How to remove duplicate fonts in a PDF file using iText 7

Question

I'm using iText 7 library (v7.0.5.0). I create a PDF file (A-1B Conformance) from a RadDiagram (Telerik library) in .Net.

When the PDF file is generated, in its properties (Acrobat Reader > File > Properties > Fonts), there are a lot of brought fonts by the file, but only 4 master fonts, with variants (Arial, Segoe, Tahoma, TimesNewRoman).

I can see that there are a lot of duplicate fonts with the same name.

If I save the file from Acrobat Reader to "reduced PDF file", all of the duplicate fonts are purged, to keep only 1 font for each font names.

I search a solution to programatically remove these duplicate fonts because these duplicate fonts significantly increase the PDF file size.
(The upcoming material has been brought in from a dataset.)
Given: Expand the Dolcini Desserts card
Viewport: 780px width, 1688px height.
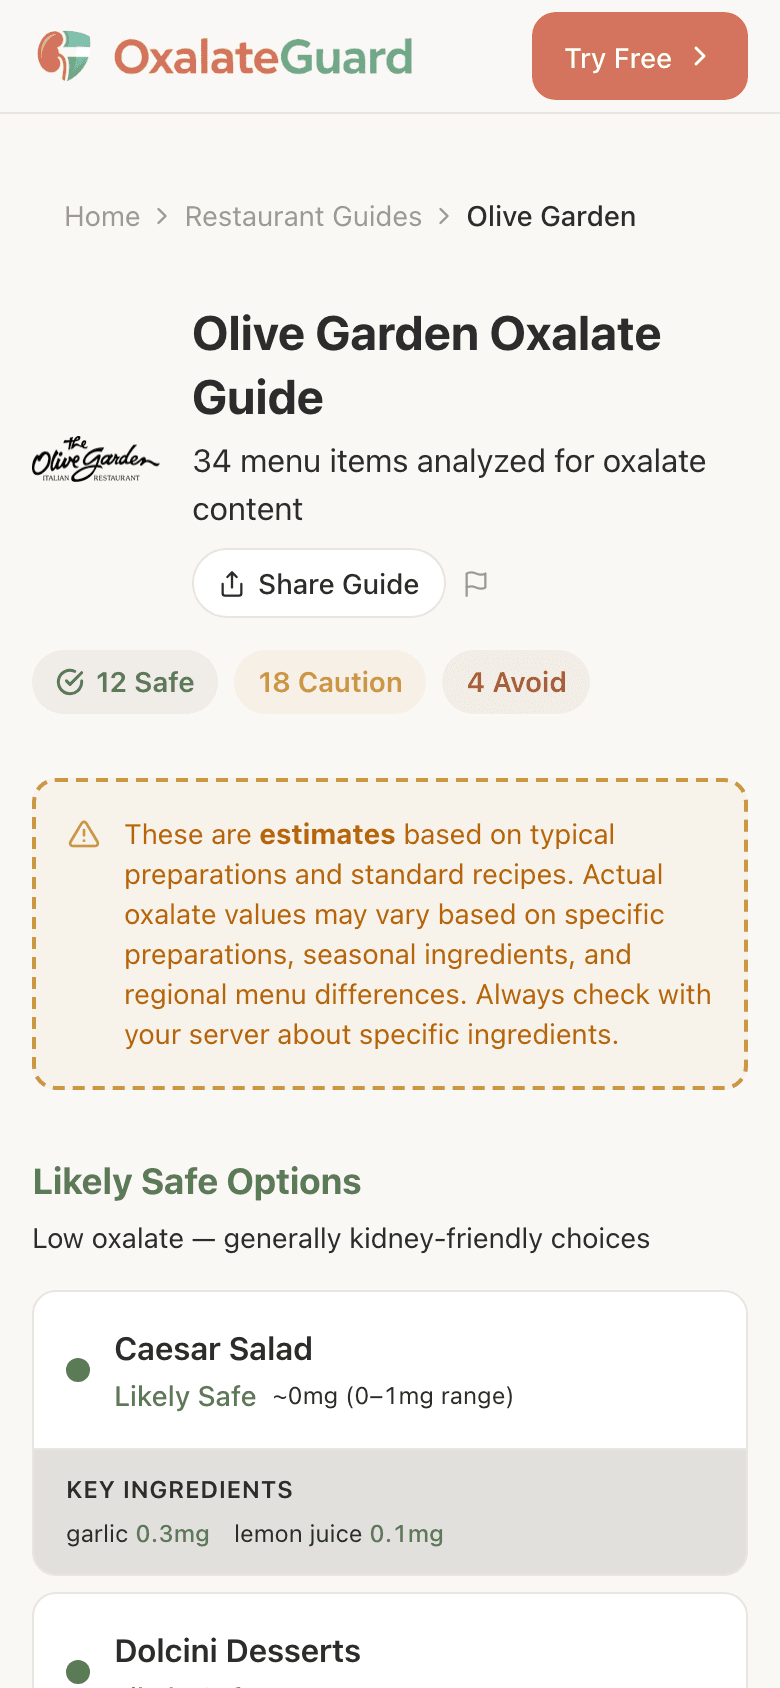Looking at the screenshot, I should pos(390,1650).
With the Acrobat Reader compression, the file size decrease from 2,2 Mo to 906 Ko (without quality loss).

You can find here an example of my PDF file.

This file has :

8 ArialMT
3 SegoeUI

This is an example, but sometimes, my files are very big, and for example, the compression decrease the size from 16 Mo to 1 Mo because there is a lot of duplicate fonts.

[EDIT] About my use case :

From RadDiagram Telerik objects, I export them into a PDF file like an image. This PDF file (with only 1 page), is serialized to Bytes() and saved into database. At a specific step, all of serialized PDF are concatened into a global PDF file. Clearly, the problem is when I save each PDF file, because at each creation, I call this code :

_pdfFont = PdfFontFactory.CreateFont(FONT_PATH_ARIAL, PdfEncodings.IDENTITY_H, True)

Declarations :

Private Const FONT_PATH_ARIAL As String = "c:\windows\fonts\Arial.ttf"  
Private _pdfFont As PdfFont

The _pdfFont object is called at each SetFont() method.

But the creation step is important because when I close de Document object, this one needs to know the font, which iwas created only for it.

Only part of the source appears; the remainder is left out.